Le Président (M. Bachand) :M. le député de l'Acadie, il reste 2 min 20 s

M. Morin :Oui, effectivement. Donc, en fait, ce qui est proposé dans le projet de loi avec la prestation compensatoire, pour vous, ce n'est pas quelque chose qui est très utile. J'imagine, évidemment, qu'il faut demander ça au tribunal...

M. Tétrault (Michel) : Bien oui!

• (19 h 10) •

M. Morin :...il faut en faire la preuve. Ça va coûter probablement plus que 55,22 $ puis ça va prendre plus que trois semaines pour l'avoir. Donc, au fond, un conjoint qui pense être appauvri va être obligé de débourser des montants probablement significatifs pour peut-être avoir quelque chose en bout de piste.

M. Tétrault (Michel) : Oui. Donc, ça va lui coûter de l'argent, ça va prendre du temps, il ou elle s'occupera des enfants à temps partagé ou à temps plein, et on va lui demander ça pour la compenser, là. Elle, elle a fait œuvre utile, là, puis là, pour avoir fait ça, vous allez sacrifier de l'argent et du temps. Il y a quelque chose, encore une fois, qui, quant à moi...

Écoutez, la prestation compensatoire, là, ça fait 40 ans que ça existe, on sait ce que ça donne. Et ce que ça donne, c'est que les gens ne se précipitent pas pour demander des prestations compensatoires, pour la simple et bonne raison qu'il y a des délais, qu'il y a des coûts, puis c'est une preuve qui est excessivement lourde.

Je vous rappellerais que, dans Éric et Lola, quand c'est passé par notre Cour d'appel, le juge Beauregard, qui avait reconnu qu'il y avait de la discrimination, avait dit: Écoutez, moi, je vais vous l'arranger, votre obligation alimentaire pour conjoints de fait. Il avait pris l'article 585 puis il avait rajouté un petit bout de phrase, «y incluant les conjoints de fait». Là, on venait d'avoir une obligation alimentaire pour tout le monde, ça ne coûtait pas cher, et on a une protection pour les enfants, encore une fois. Je veux dire... parent n'aura pas d'argent, l'enfant n'en aura pas plus, et, je le dis en tout respect, ce n'est pas avec le barème qu'on va se rattraper. Le règlement sur la fixation des pensions alimentaires pour enfants, ce n'est pas là que ça va se passer.
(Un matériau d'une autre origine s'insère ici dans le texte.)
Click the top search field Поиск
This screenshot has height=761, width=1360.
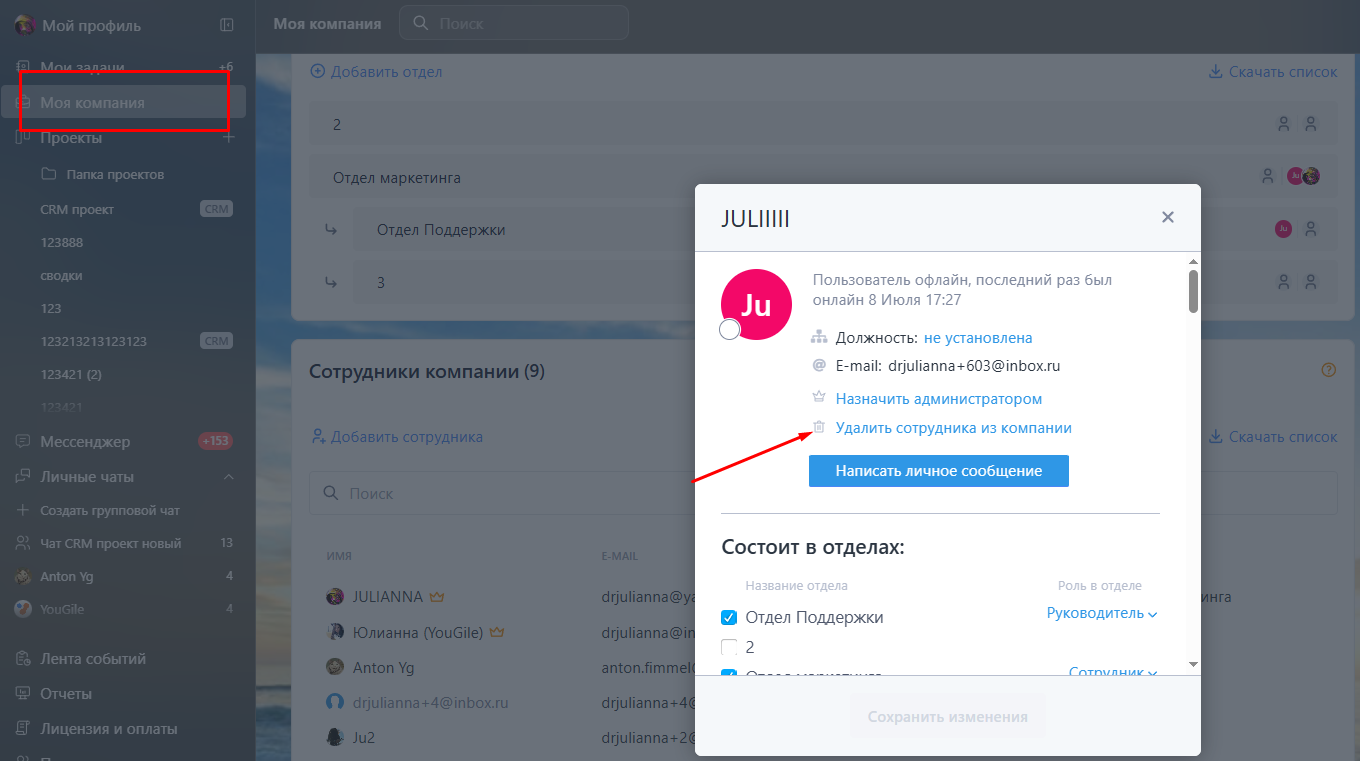point(514,23)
M. Morin :Oui. Ça, c'est l'autre chose. On nous a... on a suggéré que le gouvernement devrait revoir le barème, parce que le barème, actuellement, n'est pas adapté à la réalité des enfants de 2024. Vous êtes d'accord avec ça?
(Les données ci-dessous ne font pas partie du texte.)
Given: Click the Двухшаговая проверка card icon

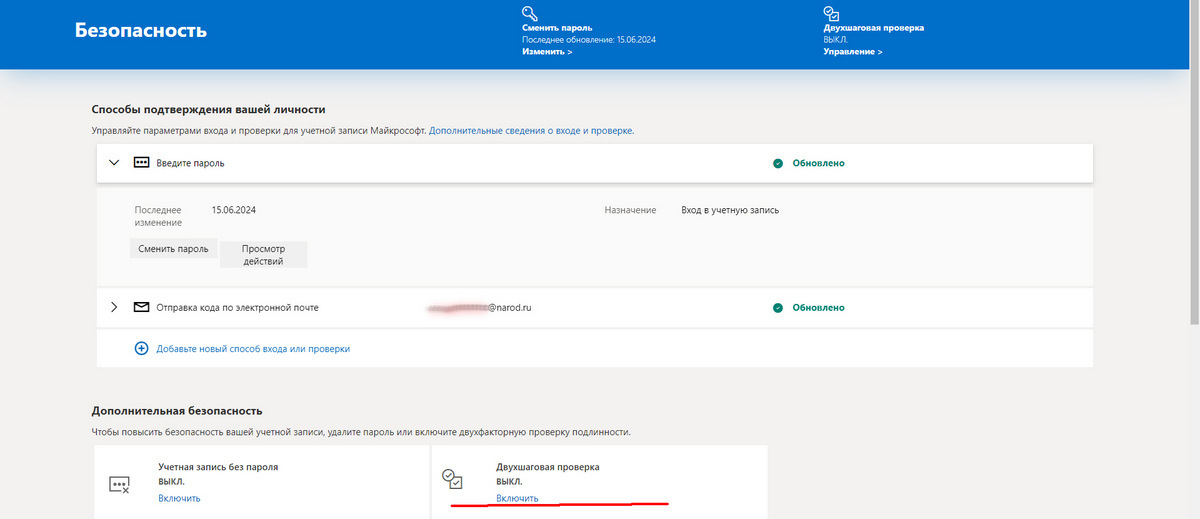Looking at the screenshot, I should point(452,479).
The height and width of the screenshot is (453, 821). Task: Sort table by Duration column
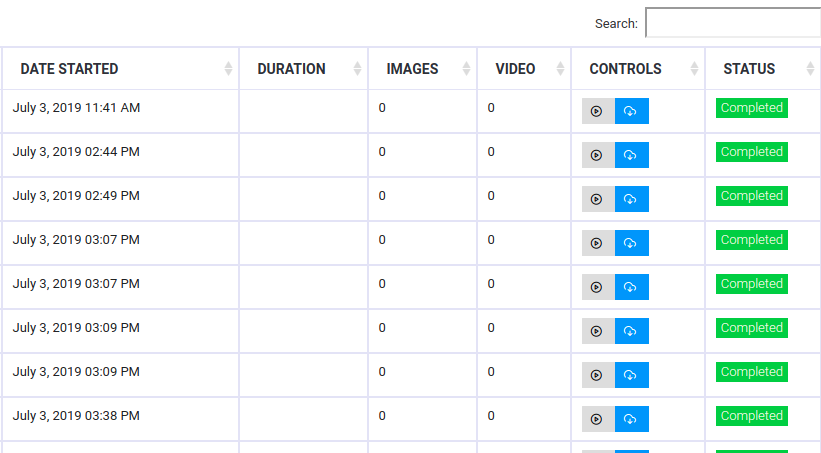304,69
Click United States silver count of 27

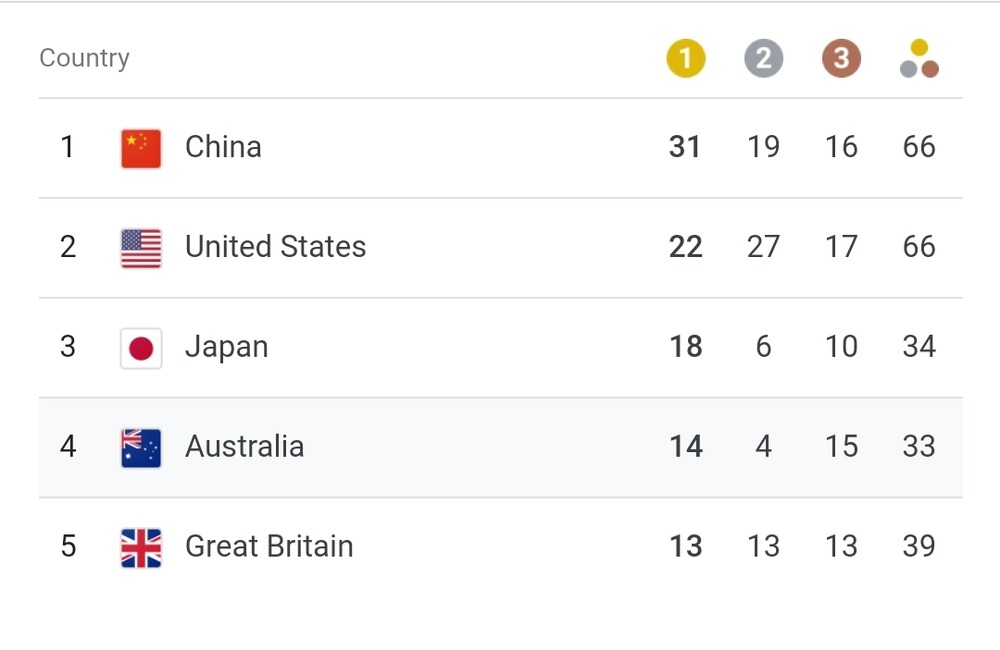tap(763, 247)
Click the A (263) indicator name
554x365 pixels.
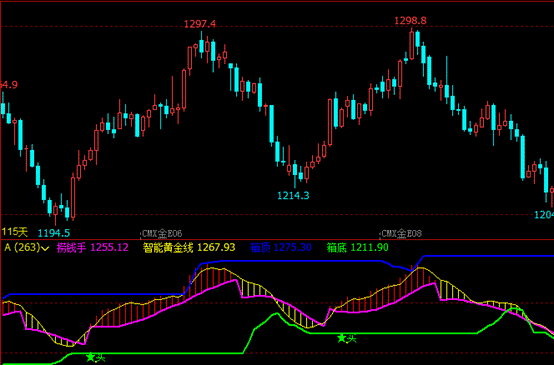(x=22, y=248)
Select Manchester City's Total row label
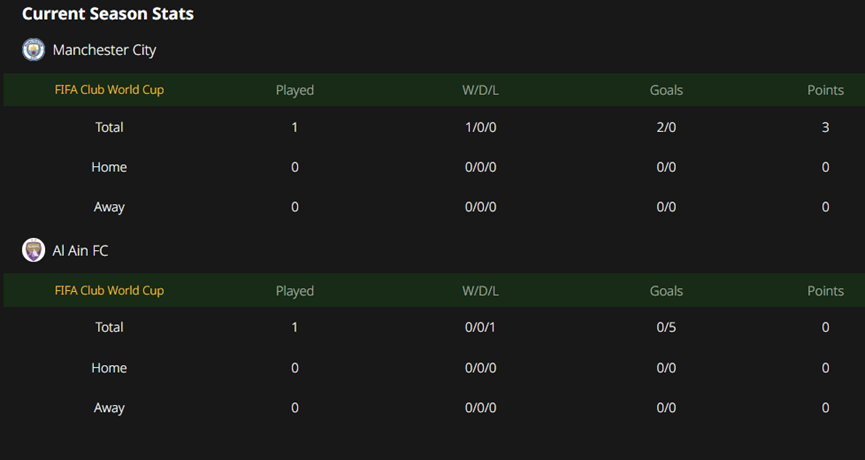Viewport: 865px width, 460px height. (x=109, y=127)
M. Tétrault (Michel) : Écoutez, totalement. Quand c'est rendu qu'en pratique, des gens nous demandent: Il n'y a pas un moyen qu'on aboutisse sur les lignes fédérales? Parce qu'elles sont plus généreuses. Puis là, vous leur dites: Bien non, là! Ce n'est pas comme ça que ça fonctionne. Comprenons...

Le Président (M. Bachand) :Merci beaucoup, Me Tétrault, c'est tout le temps qu'on a. Mais je veux vous remercier infiniment d'avoir pris le temps, c'est très, très apprécié.

Et, cela dit, la commission ajourne ses travaux au mercredi 1ᵉʳ mai après les avis touchant les travaux des commissions. Merci, et bonne soirée à tout le monde. Merci.